Is that a good concept to commit to memory for OpenFOAM simulations?
@DaleKramer, while OpenFOAM is fairly robust at handling a multitude of Y+ values you should still try to match your Y+ to both the turbulence model you are using and the problem you are solving. SimScale offers the two most widely used turbulence models in OpenFOAM, κ-ε and κ-ω Menter SST.
κ-ε: Generally valid for values of 30<Y+<300; the Realizable κ-ε model is valid for Y+<10 as well but I’m not sure SimScale has implemented that one. The traditional model was designed for internal flows such as pipes, flows that have a positive pressure gradient, and free flows such as a jet into a quiescent fluid. This model will generally not perform well in flows that require accurate determination of separation such as external aerodynamics.
κ-ω SST: This model is designed to perform very well for flows with Y+<1 but can handle a Y+<5~10 depending on the resolution required. This model reverts to the κ-ε formulation in areas of Y+>~50 and in the freestream. This makes it ideal and the preferred method for external aerodynamics and other cases where capturing flow separation is extremely important.
I hope this kind of helps and I’m always willing to expand more on the topic if you are interested.
Well gentlemen, this is all very interesting but unfortunately the Kramer method for mesh breaks down for Y+<1, at least in my case where the layers become very thin.
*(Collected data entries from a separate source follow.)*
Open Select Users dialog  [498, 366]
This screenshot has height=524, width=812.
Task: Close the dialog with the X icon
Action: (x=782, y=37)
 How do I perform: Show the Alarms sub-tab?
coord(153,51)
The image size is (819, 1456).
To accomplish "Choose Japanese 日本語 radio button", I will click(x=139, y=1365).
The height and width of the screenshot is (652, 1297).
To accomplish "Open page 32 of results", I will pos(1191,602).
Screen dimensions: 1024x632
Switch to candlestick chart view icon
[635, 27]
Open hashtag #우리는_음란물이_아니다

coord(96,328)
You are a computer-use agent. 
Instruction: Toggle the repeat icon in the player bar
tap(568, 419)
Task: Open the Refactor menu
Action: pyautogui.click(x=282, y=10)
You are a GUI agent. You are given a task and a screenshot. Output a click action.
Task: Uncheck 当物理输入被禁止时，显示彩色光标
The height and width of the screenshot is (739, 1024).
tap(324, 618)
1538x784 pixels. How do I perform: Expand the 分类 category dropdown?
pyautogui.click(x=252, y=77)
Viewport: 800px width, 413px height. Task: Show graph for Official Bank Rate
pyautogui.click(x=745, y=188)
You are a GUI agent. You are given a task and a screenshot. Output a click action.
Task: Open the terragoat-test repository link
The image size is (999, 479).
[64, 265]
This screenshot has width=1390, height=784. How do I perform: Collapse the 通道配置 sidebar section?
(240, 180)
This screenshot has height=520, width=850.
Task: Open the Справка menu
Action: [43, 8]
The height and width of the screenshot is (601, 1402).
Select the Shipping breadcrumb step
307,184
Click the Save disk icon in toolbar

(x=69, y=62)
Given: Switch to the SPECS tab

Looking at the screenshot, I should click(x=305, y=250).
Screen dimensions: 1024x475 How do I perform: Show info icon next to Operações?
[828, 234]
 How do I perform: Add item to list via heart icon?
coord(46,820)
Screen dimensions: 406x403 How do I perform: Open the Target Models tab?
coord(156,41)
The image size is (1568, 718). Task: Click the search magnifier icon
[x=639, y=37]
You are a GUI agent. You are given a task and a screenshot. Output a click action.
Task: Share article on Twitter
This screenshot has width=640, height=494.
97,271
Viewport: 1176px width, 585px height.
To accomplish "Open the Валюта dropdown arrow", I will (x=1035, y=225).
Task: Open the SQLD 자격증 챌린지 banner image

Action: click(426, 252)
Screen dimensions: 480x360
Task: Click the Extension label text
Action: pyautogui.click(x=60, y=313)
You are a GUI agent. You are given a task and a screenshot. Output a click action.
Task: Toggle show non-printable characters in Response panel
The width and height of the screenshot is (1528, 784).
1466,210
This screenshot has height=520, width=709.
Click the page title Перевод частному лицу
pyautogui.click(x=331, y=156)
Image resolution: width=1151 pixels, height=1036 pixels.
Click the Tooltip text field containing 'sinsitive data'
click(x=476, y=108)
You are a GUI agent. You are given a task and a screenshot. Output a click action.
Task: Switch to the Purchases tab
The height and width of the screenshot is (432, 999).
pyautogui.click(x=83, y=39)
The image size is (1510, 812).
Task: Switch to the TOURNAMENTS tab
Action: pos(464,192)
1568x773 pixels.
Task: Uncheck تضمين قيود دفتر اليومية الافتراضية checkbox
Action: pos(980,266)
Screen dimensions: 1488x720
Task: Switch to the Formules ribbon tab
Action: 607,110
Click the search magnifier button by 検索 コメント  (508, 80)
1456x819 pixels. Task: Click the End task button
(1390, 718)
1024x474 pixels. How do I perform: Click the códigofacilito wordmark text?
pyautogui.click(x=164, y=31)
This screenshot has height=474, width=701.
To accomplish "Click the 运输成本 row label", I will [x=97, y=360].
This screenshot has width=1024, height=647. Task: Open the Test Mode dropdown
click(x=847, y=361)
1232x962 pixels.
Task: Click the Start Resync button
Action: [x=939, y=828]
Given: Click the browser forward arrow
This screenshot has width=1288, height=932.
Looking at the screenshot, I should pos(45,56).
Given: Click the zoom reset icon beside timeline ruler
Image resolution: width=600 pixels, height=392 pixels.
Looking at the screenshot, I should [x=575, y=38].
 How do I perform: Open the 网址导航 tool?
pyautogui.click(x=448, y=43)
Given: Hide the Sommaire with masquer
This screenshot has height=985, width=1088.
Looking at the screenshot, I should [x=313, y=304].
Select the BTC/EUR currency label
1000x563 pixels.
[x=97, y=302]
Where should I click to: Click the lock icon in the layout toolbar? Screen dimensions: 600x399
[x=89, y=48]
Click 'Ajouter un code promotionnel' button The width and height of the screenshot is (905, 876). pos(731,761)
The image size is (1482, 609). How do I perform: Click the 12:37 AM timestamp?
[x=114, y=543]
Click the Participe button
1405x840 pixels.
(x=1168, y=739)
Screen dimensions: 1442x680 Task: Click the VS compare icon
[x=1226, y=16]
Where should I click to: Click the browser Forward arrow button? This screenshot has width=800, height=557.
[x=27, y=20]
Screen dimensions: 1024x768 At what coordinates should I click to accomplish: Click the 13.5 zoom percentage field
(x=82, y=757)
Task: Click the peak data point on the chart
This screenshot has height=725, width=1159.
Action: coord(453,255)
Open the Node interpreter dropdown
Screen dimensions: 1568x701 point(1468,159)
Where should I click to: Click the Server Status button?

I attempted using absolute layer sizing and saw (as @DaleKramer observed in his original posts) that Snappy subsequently threw out nearly all of the layers after a few iterations. So, I’m back to the beginning again
Totally… I scoured the log and attempted to lower some of the quality checks. I also started looking at OpenFOAM tutorials, documentation, and forums. We are not the only folks frustrated with this. None of the parameters looked to me like they would cause complete rejection of all layers - not even one cell was retained.
Re: your method “breaks down”, it’s simply that it requires really high surface refinement which exceeds the machine memory.